# Exercise
Take every line containing "will" out of the records.

# Stored records
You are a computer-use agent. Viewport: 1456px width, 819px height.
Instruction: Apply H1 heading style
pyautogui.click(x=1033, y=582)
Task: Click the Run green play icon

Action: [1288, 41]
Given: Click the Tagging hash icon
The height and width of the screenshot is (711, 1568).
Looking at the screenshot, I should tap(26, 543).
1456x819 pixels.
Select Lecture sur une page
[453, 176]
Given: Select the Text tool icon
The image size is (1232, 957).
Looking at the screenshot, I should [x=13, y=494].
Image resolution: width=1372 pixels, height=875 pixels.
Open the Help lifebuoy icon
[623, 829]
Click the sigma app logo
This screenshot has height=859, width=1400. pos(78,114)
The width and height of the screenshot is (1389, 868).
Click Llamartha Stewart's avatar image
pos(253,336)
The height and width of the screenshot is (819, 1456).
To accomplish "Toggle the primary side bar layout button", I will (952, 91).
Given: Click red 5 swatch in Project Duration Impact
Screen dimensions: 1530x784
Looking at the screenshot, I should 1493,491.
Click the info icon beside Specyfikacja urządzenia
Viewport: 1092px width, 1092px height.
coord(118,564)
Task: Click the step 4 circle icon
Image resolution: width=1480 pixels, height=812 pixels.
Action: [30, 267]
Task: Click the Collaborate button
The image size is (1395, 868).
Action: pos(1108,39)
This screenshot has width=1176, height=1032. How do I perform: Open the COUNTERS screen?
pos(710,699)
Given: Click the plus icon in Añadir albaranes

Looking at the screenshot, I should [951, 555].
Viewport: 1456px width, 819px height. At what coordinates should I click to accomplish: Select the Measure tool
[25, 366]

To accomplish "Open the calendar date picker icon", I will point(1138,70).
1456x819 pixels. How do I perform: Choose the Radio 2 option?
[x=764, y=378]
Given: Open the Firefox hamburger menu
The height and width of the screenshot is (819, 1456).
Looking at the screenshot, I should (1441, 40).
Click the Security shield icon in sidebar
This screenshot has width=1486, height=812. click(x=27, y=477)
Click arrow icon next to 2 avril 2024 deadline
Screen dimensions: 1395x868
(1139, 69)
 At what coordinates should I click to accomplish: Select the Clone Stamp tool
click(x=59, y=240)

# Result
To accomplish "Toggle the primary side bar layout button", I will (952, 91).
To accomplish "Open the calendar date picker icon", I will point(1138,70).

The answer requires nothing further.